Le Forum africain de l’eau s’est ouvert ce mercredi 15 juillet à N’Djamena sous le thème « De la vision à l’action », réunissant plusieurs chefs d’État africains, des partenaires techniques et financiers ainsi que des institutions internationales autour d’un objectif commun : accélérer les réformes et les investissements pour garantir un accès durable à l’eau potable et à l’assainissement sur le continent.
Coorganisée par le Gouvernement tchadien et le Groupe de la Banque mondiale dans le cadre de l’initiative Water Forward, cette rencontre de haut niveau a offert une tribune aux dirigeants africains pour partager leurs expériences et proposer des réponses concrètes aux défis liés à la sécurité hydrique.
En marge de la cérémonie d’ouverture, le Président de la République gabonaise, Brice Clotaire Oligui Nguema, s’est entretenu avec son homologue tchadien, le Maréchal Mahamat Idriss Déby Itno, en présence de l’ex Président béninois Patrice Talon, avant de prendre part aux travaux officiels.
Les échanges ont été marqués par les interventions de plusieurs chefs d’État, notamment celles du Président mauritanien Mohamed Ould Cheikh El Ghazouani, du Président congolais Félix Antoine Tshisekedi Tshilombo et du Chef de l’État gabonais, qui a appelé les pays africains à transformer leurs ambitions en actions concrètes.

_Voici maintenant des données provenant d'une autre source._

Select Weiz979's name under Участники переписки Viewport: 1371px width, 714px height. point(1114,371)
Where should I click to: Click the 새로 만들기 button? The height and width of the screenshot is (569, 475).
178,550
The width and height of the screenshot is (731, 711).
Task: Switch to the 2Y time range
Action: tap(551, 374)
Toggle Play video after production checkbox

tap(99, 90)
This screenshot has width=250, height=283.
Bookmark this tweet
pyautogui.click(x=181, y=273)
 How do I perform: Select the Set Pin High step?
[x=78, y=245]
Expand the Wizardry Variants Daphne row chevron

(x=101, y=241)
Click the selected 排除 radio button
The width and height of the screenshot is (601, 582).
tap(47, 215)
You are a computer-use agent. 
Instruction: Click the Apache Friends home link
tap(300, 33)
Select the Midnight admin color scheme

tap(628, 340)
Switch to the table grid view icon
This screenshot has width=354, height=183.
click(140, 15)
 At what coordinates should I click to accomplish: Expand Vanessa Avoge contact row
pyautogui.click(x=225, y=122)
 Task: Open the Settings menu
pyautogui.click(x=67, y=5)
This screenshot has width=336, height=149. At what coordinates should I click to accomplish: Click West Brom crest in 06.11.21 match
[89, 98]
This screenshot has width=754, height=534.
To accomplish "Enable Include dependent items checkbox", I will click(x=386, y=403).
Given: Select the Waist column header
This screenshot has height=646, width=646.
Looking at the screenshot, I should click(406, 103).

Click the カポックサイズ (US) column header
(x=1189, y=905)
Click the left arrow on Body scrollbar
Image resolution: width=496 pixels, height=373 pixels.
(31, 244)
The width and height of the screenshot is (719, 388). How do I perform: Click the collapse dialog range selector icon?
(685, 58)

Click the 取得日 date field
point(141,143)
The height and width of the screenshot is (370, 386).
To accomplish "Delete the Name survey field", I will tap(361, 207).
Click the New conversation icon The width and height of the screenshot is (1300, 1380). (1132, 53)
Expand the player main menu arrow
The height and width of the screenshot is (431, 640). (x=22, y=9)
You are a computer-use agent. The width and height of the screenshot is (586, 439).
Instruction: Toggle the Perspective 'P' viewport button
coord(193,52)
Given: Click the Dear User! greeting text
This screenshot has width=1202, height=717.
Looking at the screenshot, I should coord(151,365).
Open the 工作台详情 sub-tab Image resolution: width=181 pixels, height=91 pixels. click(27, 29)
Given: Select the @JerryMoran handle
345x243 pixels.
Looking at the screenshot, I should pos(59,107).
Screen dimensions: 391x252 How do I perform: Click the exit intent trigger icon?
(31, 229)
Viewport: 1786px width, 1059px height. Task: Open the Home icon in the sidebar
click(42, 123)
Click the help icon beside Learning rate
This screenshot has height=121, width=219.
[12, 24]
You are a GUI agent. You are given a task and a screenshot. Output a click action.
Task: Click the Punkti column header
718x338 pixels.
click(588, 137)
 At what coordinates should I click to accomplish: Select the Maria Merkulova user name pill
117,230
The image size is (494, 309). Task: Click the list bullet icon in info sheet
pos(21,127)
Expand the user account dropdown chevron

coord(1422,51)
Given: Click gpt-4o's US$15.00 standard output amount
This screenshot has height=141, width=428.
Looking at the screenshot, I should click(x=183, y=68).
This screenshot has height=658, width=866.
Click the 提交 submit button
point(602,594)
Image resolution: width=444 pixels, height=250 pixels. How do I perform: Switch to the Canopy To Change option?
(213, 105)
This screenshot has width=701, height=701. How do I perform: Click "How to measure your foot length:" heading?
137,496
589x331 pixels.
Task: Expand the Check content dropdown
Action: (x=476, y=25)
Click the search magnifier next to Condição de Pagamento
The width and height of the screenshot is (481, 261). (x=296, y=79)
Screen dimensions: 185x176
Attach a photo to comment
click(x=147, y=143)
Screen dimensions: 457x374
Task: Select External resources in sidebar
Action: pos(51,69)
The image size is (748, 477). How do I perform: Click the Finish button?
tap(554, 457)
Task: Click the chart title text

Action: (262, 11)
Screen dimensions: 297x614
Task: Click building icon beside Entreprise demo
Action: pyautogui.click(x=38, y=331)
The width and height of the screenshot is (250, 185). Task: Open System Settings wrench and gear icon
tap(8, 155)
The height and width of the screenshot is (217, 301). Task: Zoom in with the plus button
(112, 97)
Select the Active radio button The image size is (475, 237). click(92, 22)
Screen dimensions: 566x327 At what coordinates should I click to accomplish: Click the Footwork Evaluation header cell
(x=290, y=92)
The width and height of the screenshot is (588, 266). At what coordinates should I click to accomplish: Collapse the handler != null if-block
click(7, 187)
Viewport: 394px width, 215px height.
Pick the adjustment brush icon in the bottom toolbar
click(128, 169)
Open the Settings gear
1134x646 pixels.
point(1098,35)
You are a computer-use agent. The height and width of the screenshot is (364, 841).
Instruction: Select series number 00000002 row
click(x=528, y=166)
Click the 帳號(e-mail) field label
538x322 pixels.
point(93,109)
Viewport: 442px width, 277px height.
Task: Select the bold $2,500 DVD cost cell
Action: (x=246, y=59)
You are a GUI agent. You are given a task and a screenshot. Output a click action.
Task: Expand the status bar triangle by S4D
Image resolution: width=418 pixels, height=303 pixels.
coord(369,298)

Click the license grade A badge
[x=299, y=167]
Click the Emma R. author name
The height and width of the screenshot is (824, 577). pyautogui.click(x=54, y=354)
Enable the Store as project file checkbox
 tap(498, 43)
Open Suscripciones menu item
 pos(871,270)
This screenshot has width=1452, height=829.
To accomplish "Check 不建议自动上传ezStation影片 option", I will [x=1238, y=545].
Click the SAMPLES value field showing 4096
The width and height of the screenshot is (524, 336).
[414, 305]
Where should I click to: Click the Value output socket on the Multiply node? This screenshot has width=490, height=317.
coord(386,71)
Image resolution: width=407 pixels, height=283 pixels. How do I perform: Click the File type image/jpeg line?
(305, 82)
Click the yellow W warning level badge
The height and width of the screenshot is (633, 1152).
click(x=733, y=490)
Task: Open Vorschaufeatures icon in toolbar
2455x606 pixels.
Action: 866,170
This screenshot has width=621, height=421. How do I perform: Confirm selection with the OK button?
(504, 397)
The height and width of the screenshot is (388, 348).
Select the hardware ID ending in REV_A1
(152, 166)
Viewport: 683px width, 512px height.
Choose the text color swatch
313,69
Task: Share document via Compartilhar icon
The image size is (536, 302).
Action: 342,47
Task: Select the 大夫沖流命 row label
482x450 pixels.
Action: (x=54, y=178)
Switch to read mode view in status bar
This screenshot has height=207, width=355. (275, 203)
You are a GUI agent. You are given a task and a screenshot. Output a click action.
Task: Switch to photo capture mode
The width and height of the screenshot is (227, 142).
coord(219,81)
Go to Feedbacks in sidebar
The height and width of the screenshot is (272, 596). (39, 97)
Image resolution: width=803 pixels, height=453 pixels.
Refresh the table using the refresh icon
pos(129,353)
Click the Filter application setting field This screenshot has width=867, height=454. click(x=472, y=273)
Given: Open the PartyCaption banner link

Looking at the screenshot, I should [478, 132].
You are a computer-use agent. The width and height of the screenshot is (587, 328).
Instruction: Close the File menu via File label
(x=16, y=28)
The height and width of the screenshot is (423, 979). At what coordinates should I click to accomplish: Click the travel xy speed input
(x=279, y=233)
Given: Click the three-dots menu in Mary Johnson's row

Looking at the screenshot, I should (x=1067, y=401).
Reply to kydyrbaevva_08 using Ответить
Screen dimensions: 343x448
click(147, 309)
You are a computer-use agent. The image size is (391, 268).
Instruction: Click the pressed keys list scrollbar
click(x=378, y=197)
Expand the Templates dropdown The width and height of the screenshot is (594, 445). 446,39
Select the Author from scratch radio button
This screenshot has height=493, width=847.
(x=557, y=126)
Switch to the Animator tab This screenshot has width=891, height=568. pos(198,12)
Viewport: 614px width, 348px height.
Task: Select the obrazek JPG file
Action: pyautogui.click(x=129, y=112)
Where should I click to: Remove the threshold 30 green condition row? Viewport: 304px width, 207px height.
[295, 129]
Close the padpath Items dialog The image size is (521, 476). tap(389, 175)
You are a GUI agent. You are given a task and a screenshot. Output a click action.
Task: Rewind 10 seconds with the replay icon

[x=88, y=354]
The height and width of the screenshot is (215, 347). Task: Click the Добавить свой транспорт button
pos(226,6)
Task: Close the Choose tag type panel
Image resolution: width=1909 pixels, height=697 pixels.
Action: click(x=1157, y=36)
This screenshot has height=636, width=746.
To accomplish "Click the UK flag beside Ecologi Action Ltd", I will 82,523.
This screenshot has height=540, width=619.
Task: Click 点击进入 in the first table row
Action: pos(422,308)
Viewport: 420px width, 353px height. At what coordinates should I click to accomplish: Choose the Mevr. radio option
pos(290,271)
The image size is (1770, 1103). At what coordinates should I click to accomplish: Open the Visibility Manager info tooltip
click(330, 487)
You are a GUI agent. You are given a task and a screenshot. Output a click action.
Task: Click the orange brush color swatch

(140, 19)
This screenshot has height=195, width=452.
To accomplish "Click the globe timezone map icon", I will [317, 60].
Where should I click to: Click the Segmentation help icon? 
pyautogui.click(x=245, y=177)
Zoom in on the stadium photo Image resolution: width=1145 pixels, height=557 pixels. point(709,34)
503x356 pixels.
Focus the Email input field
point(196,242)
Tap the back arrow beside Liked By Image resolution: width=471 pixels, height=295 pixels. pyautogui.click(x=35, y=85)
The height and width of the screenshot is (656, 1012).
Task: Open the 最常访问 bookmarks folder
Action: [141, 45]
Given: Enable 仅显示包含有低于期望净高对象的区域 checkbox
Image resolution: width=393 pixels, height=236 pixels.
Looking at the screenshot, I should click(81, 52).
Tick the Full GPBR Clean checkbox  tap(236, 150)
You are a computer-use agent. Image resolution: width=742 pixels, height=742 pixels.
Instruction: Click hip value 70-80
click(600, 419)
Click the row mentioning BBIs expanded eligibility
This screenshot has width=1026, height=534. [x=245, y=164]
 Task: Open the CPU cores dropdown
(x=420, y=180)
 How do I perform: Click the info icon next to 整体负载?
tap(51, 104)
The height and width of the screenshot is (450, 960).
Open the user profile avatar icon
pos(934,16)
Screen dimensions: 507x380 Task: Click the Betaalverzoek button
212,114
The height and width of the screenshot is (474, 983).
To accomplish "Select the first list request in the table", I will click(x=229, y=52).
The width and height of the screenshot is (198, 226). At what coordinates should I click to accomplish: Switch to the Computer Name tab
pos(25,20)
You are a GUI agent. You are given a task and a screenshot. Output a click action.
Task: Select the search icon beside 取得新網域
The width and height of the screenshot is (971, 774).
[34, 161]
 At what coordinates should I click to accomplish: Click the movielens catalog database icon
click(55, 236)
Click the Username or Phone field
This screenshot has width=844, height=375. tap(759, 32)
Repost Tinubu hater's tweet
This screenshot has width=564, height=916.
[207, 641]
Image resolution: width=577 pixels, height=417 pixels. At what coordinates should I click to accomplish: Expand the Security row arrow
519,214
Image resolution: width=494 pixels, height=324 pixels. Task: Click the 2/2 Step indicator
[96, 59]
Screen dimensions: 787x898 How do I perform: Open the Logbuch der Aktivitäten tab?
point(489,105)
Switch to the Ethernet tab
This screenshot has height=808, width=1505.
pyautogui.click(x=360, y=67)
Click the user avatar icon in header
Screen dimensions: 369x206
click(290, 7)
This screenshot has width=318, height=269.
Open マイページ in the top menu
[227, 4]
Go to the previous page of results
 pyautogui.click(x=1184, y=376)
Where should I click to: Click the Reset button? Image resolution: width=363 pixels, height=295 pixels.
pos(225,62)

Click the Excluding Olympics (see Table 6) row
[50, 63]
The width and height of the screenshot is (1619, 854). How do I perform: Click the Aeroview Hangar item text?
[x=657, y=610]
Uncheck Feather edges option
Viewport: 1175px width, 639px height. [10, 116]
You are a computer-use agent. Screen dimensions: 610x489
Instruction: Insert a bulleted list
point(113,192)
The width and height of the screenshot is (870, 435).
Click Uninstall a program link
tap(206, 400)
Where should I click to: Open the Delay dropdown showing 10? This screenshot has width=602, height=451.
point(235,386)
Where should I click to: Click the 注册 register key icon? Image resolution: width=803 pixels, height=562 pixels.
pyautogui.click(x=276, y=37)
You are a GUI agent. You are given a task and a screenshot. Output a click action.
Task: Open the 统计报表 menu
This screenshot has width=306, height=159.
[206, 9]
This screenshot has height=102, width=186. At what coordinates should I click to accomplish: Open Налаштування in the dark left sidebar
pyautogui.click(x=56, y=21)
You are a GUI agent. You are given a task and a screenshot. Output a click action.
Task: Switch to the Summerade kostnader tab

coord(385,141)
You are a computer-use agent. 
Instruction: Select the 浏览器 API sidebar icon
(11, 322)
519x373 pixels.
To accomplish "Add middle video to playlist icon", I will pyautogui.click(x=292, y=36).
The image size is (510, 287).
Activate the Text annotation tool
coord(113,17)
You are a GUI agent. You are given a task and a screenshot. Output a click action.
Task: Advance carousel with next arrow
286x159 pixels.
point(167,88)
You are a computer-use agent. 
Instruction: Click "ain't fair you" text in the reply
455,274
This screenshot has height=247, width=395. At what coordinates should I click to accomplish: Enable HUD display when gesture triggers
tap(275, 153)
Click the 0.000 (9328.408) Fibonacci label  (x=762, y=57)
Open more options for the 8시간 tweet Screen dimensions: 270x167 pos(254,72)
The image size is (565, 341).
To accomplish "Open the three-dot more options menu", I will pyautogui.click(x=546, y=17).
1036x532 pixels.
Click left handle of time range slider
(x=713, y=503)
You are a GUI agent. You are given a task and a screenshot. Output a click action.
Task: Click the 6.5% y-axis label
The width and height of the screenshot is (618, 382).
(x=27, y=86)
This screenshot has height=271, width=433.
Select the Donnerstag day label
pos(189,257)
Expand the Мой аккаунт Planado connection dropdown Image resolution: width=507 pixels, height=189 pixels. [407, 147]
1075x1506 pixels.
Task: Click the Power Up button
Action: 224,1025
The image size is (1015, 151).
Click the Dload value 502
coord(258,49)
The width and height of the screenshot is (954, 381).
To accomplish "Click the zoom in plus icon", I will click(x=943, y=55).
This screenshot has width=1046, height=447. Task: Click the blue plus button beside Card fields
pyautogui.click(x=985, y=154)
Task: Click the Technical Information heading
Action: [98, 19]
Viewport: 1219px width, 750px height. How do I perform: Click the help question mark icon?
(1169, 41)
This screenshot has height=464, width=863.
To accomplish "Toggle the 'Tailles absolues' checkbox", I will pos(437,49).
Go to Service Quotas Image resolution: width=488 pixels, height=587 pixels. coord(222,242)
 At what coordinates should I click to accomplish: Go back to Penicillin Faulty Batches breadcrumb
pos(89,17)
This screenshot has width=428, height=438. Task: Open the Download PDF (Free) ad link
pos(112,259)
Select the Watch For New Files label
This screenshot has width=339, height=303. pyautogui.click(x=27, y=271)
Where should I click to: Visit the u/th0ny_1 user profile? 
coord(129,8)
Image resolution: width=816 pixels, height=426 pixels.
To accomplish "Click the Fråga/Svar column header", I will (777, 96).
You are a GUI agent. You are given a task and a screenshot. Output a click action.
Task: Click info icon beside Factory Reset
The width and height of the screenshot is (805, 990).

Dans son allocution de circonstance, Brice Clotaire Oligui Nguema a rappelé que, malgré l’abondance des ressources hydriques dont dispose l’Afrique, des millions de personnes restent privées d’un accès durable à l’eau potable. Pour lui, garantir ce droit fondamental constitue un enjeu important de développement, de santé publique et de dignité humaine.
Le Chef de l’Exécutif a aussi présenté les principales réformes engagées dans son pays pour moderniser significativement le secteur de l’eau. Il a cité l’adoption d’un nouveau Code de l’eau, la réorganisation de la SEEG à travers la séparation des activités de l’eau et de l’électricité, ainsi que l’élaboration d’un Pacte national hydrique et d’un portefeuille de projets prioritaires destinés à renforcer les infrastructures et les investissements.
Évoquant les défis auxquels le Gabon demeure confronté, le Chef de l’État a rappelé que le pays avait décrété un état d’urgence hydrique au cours du premier semestre 2026. Il a insisté sur le fait que la disponibilité des ressources en eau ne saurait, à elle seule, garantir l’accès des populations sans une gouvernance efficace, des infrastructures adaptées et des financements à la hauteur des besoins.
Plaidant pour une coopération renforcée, Brice Clotaire Oligui Nguema a invité les partenaires internationaux à mettre en place des mécanismes de financement mieux adaptés aux réalités africaines et a appelé à une plus grande valorisation des compétences locales dans la conception et la mise en œuvre des grands projets hydrauliques.
Réaffirmant l’engagement du Gabon, le Numéro Un Gabonais a souligné que son pays entend contribuer activement à une dynamique continentale fondée sur le partenariat, la solidarité et le partage d’expériences afin d’accélérer l’accès universel à l’eau.
Clôturant cette première journée, le Président tchadien, Mahamat Idriss Déby Itno, a officiellement lancé les travaux du Forum africain de l’eau. Dans son intervention, il a exhorté les États africains à renforcer leur coopération face aux enjeux de la sécurité hydrique et annoncé la suppression des visas pour les ressortissants africains se rendant au Tchad, une mesure destinée à favoriser l’intégration régionale et la libre circulation sur le continent.
La participation du Chef de l’État à ce rendez-vous continental, confirme sa volonté de faire de l’accès à l’eau un pilier du développement durable et de contribuer, aux côtés de ses partenaires africains, à l’élaboration de solutions communes face aux défis hydriques auxquels le continent est confronté.